ファーウェイ、エヌビディアAI半導体開発の物理的限界を警告
中国ファーウェイが、エヌビディアのAI半導体開発が半導体微細化の物理的限界に近づいているとの見解を示したと報じられました。半導体業界の技術的な壁と米中間の技術覇権競争が改めて注目されています。
中国の通信機器大手ファーウェイが、米エヌビディアが手掛けるAI(人工知能)向け半導体の開発について、物理的な限界に近づいているとの見解を示したと報じられました。半導体の微細化技術は年々進んでおり、これまで性能向上を支えてきましたが、トランジスタのサイズが原子レベルに近づく中で、従来の手法による性能向上には限界があるとの指摘が業界関係者からも出ています。
半導体の微細化はこれまで「ムーアの法則」と呼ばれる経験則に沿って進んできましたが、近年はプロセスノードが2ナノメートル台に入るなど、原子数個分に相当する領域まで進んでいます。この水準に達すると、量子力学的な効果によって電子の挙動が不安定になりやすく、従来の設計手法だけでは性能向上を続けることが難しくなるとみられています。

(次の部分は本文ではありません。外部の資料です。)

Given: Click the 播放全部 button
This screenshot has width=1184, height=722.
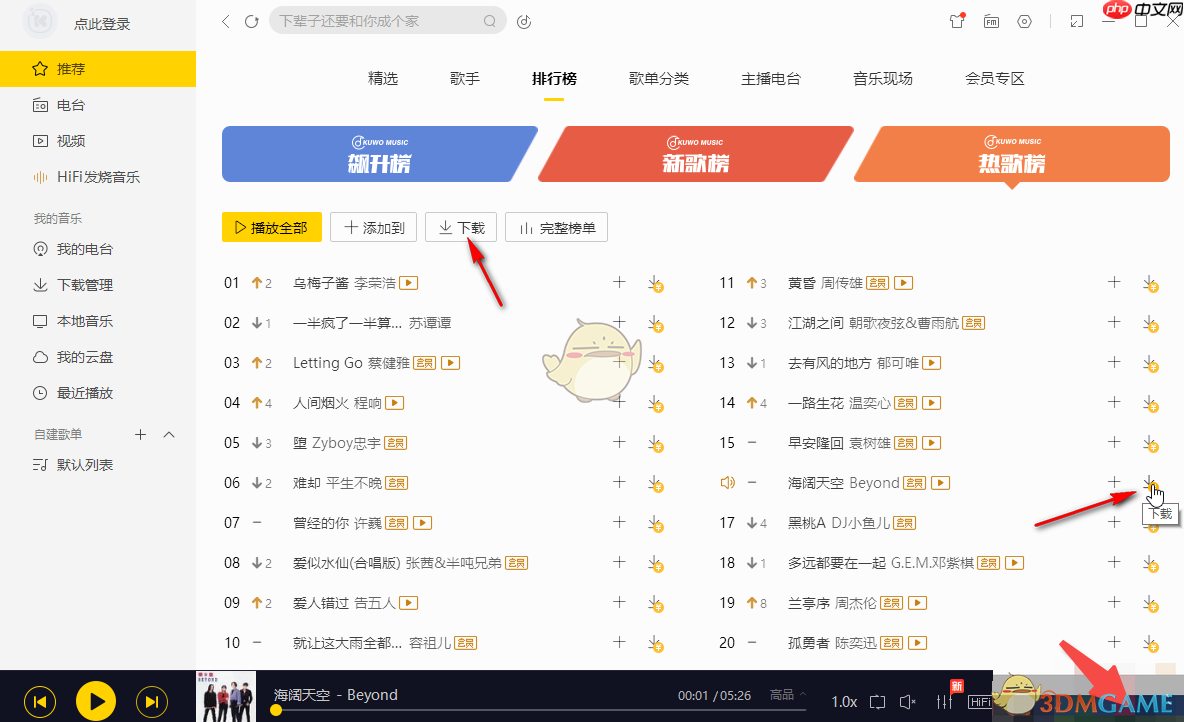Looking at the screenshot, I should [x=271, y=227].
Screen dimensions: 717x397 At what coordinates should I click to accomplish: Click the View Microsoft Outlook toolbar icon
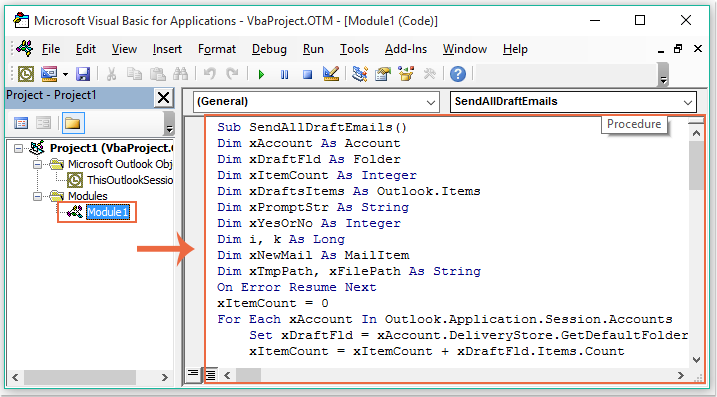pyautogui.click(x=26, y=74)
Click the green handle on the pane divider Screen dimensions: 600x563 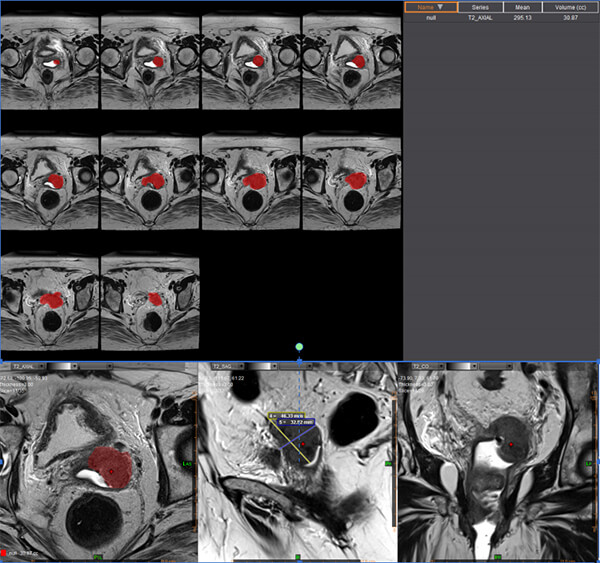299,348
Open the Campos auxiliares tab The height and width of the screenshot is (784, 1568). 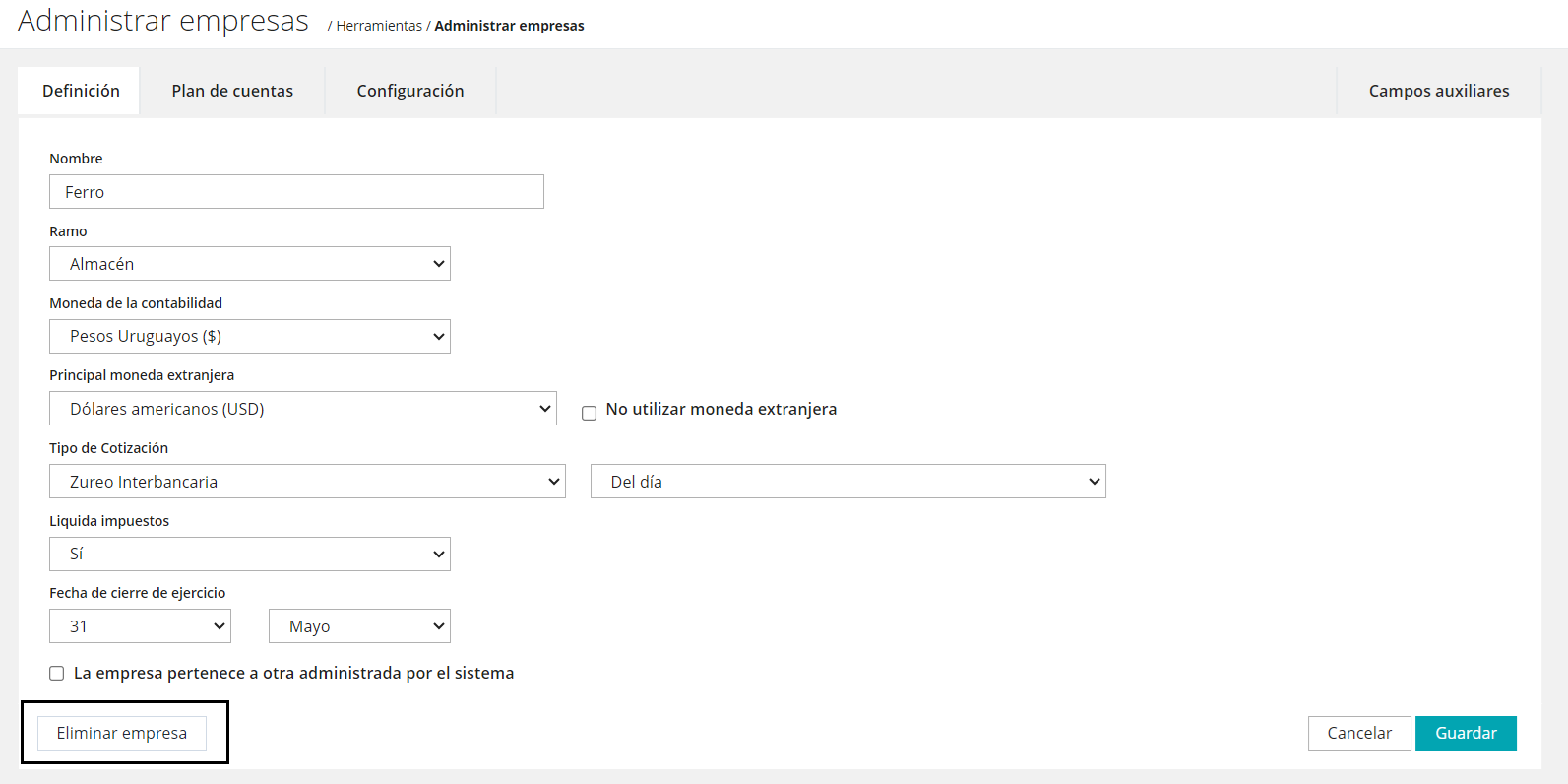pyautogui.click(x=1439, y=91)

エヌビディアはAI向けGPU(画像処理半導体)市場で高いシェアを持ち、生成AIブームを背景に業績を拡大させてきました。一方で、AIモデルの大規模化に伴い、半導体には従来以上の計算能力と省電力性能が求められるようになっており、微細化だけに依存しない新たなアーキテクチャや3次元積層技術などの開発競争が激化しているとされます。
今回のファーウェイの見解は、米中間の半導体技術をめぐる覇権争いの文脈でも注目されています。米国は先端半導体の対中輸出規制を強化しており、中国企業は自国製の半導体技術の開発を加速させています。ファーウェイ自身も独自のAI向け半導体「昇騰(アセンド)」シリーズを展開しており、エヌビディア製品への依存を減らす動きを進めているとみられます。
背景には、米6月の貿易赤字が前月比5.6%減の733億ドルとなったものの、AI関連投資の拡大により今後輸入が増加する可能性があるとの報道もあり、AI関連のハードウェア需要は依然として世界的に高い水準にあります。半導体の技術的な壁が指摘される一方で、需要そのものは拡大が続いているという構図が浮かび上がっています。
また、世界銀行グループとIFC(国際金融公社)がエッジAI分野への投資を初めて実施したとの報告もあり、AI技術の応用範囲がデータセンター向けの大規模計算から、端末側での処理を担う「エッジAI」へも広がりつつあります。投資家の間では、AI開発における技術的な限界や地政学リスクを踏まえた「主権あるAI」という視点への関心も高まっているとされます。
今後は、半導体の微細化に代わる技術革新として、チップレット技術や新素材の採用、AIモデル自体の効率化などが進むとみられます。米中双方の半導体開発競争は続くとみられ、エヌビディアをはじめとする主要企業がどのような技術的ブレークスルーを示すか、業界関係者の間で注目が集まりそうです。